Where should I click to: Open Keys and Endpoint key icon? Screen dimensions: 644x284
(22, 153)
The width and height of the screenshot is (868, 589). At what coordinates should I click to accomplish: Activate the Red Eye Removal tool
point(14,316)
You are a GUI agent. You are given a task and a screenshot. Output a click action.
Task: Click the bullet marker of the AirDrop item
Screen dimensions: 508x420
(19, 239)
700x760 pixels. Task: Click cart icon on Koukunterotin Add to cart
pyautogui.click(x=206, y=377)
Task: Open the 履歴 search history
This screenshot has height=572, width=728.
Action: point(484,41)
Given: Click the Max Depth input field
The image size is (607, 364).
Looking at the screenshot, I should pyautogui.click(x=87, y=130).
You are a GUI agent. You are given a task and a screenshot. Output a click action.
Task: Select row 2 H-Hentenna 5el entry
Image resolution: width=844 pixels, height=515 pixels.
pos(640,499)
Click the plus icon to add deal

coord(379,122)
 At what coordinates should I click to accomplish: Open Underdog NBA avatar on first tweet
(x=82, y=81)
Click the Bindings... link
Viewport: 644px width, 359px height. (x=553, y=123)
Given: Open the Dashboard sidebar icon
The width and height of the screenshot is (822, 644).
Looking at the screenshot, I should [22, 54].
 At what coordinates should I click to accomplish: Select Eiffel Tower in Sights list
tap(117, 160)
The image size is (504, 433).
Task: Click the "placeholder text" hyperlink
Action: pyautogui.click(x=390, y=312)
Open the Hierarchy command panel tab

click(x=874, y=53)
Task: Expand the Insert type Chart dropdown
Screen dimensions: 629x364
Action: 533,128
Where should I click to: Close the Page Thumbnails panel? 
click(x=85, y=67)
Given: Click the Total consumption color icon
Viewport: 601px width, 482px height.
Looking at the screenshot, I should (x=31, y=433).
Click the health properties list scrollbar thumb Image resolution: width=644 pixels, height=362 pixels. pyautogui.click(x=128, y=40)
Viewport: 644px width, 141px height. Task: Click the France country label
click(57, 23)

----------

• Task item: Write out, exactly as shown, only the lines running from the one that contains "Where should I click to: Close" to the last line above.

• Answer for this exercise:
Where should I click to: Close the Page Thumbnails panel? 
click(x=85, y=67)
Given: Click the Total consumption color icon
Viewport: 601px width, 482px height.
Looking at the screenshot, I should (x=31, y=433).
Click the health properties list scrollbar thumb Image resolution: width=644 pixels, height=362 pixels. pyautogui.click(x=128, y=40)
Viewport: 644px width, 141px height. Task: Click the France country label
click(57, 23)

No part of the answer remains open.